In contrast, implicit density models are trained without explicitly defining a density function. The way we interact with p_{model} is through samples. An example a General Adversarial Networks (GANs).

Question 2

The goal of the discriminator is to minimize

J^{(D)}(\theta_D, \theta_G) = -\mathbb E_{x \sim p_{data}}[\log D(x)] - \mathbb E_{z \sim p(z)}[\log(1 - D(G(z)))]

with respect to \theta_D. Imagine that the discriminator can be optimized in function space, so the value of D(x) is specified independently for every value of x.

(a) What is the optimal strategy for the discriminator, D?

(b) What assumptions need to be made to obtain this result?

ANSWER

(b)

We begin by assuming that both p_{data} and p_{model} are nonzero everywhere.

Note

If we do not make this assumption, then some points are never visited during training, and have undefined behavior.

(a)

To minimize J^{(D)} with respect to D, we can write down the functional derivatives with respect to a single entry D^{(x)}, and set them equal to zero:

\frac{\delta}{\delta D(x)}J^{(D)} = 0

By solving this equation, we obtain

D^\star(x) = \frac{p_{data}(x)}{p_{data}(x) + p_{model}(x)}

Estimating this ratio is the key approximation mechanism used by GANs.

Question 3

The goal of the generator is to minimize

J^{(G)}(\theta_D, \theta_G) = -\mathbb E_{x \sim p_{data}}[\log D(x)] - \mathbb E_{z \sim p(z)}[\log(1 - D(G(z)))]

with respect to \theta_G.

What is the optimal strategy for the generator, G?

ANSWER

The optimal behavior of the generator is to try and confuse the discriminator.
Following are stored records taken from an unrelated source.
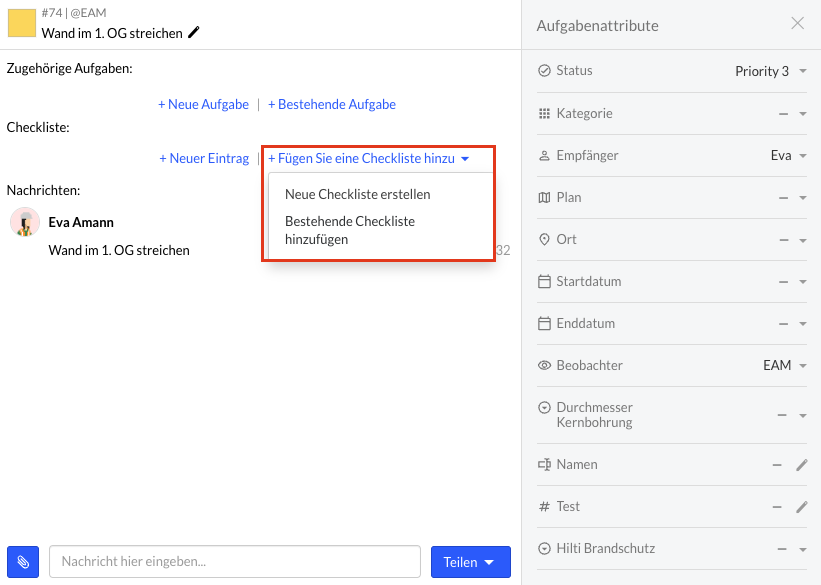Click the edit pencil for Namen
The width and height of the screenshot is (821, 585).
802,465
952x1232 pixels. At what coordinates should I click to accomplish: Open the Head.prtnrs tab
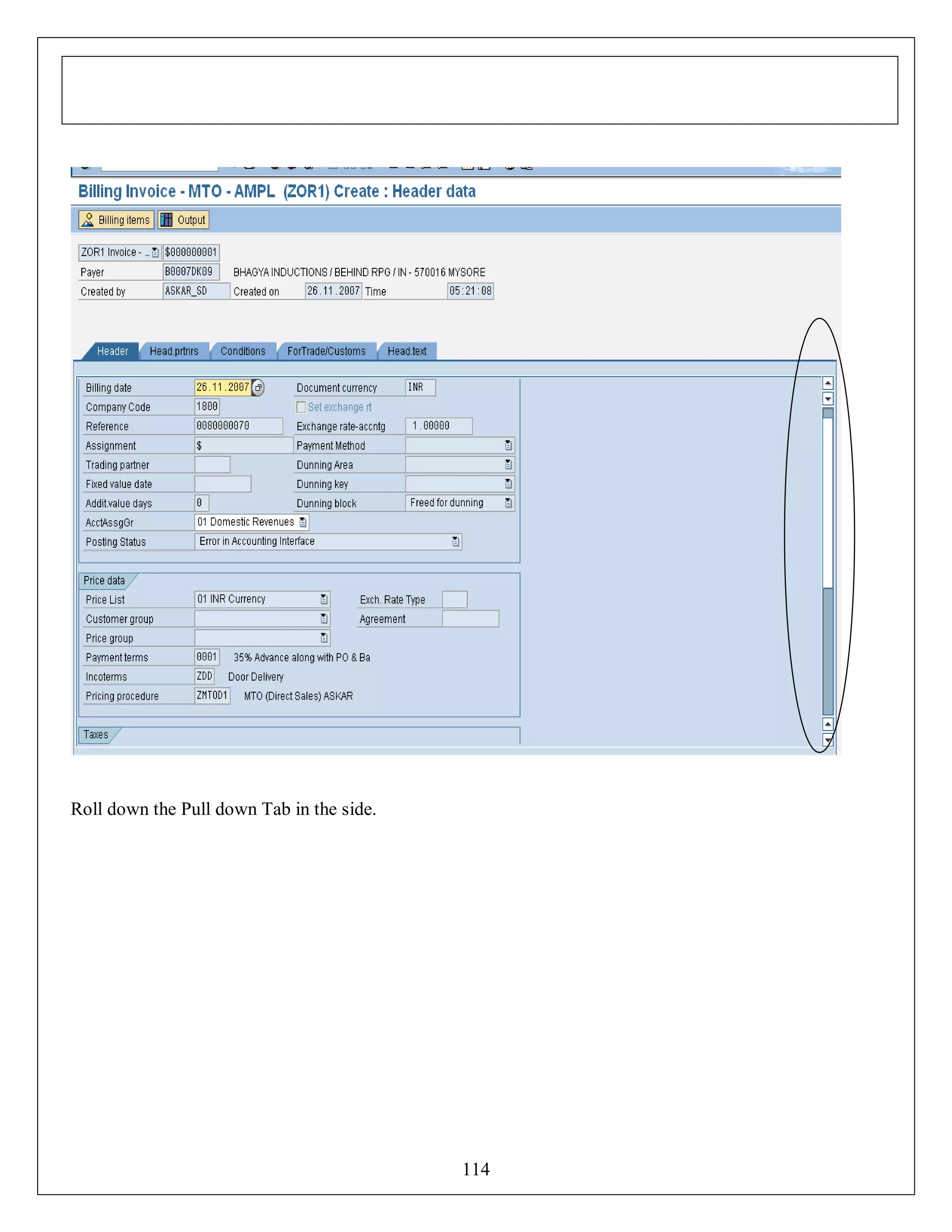click(x=174, y=351)
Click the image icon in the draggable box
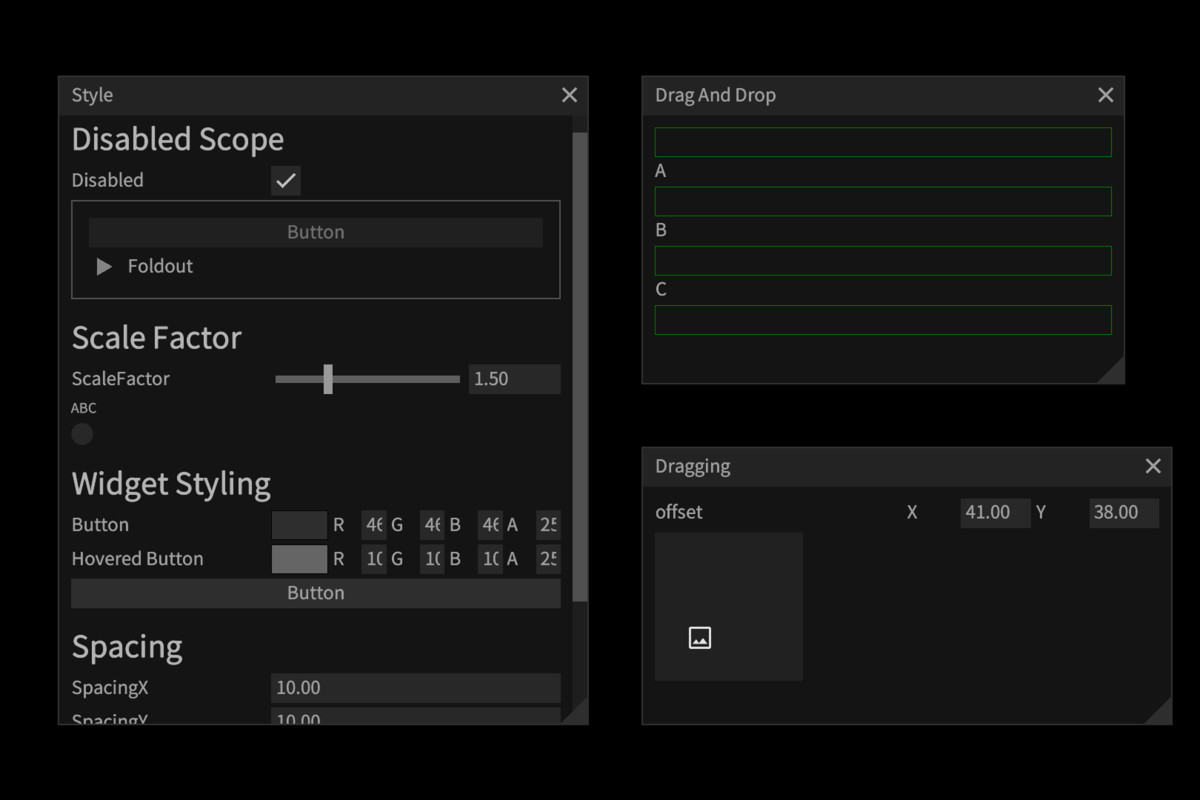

We can frame this as a zero-sum game, in which the sum of all player’s costs is always zero. In this version of the game,

J(^{(G)}) = -J^{(D)}

Because J^{(G)} is tied directly to J^{(D)}, we can summarize the entire game with a value function specifying the discriminator’s payoff:

V(\theta^{(D)}, \theta^{(G)}) = -J^{(D)}(\theta^{(D)}, \theta^{(G)})

Zero-sum games are also called minimax games because their solution involves minimization in an outer loop and maximization in an inner loop:

\theta^{(G)\star} = \underset{\theta^{(G)}}{\operatorname{argmin}} \underset{\theta^{(D)}}{\operatorname{argmax}} V(\theta^{(D)}, \theta^{(G)})

Where we want to maximize \theta_D such that

  • D_{\theta_D}(x) = 1
  • D_{\theta_D}(G(z)) = 0

and minimize \theta_G such that

  • D_{\theta_D}(G_{\theta_G}(z)) \rightarrow 1

Question 4

The cost used for the generator in the minimax game, J(^{(G)}) = -J^{(D)} is useful for theoretical analysis, but does not perform especially well in practice.

(a) Explain what the saturating problem in GANs is.

(b) Explain the heuristic, non-saturating game used to solve this problem.

ANSWER

(a) In the minimax game, the discriminator minimizes a cross-entropy, but the generator maximizes the same cross-entropy. This is unfortunate for the generator, because when the discriminator successfully rejects generator samples with high confidence, e.g. D(G(z)) = 0, the generator’s gradient vanishes (the cost function becomes flat!). This is known as the saturation problem.

(b) To solve this problem, we introduce the non-saturating game, in which we continue to use cross-entropy minimization for the generator, but instead of flipping the sign on the discriminator’s cost to obtain a cost for the generator, we flip the target used to construct the cross-entropy cost

J^{(G)} = -\underset{z \sim p(z)}{\operatorname{\mathbb E}} \log(D(G(z)))

This leads to a strong gradient signal at D(G(z)) = 0.

In the minimax game, the generator minimizes the log-probability of the discriminator being correct. In this game, the generator maximizes the log- probability of the discriminator being mistaken.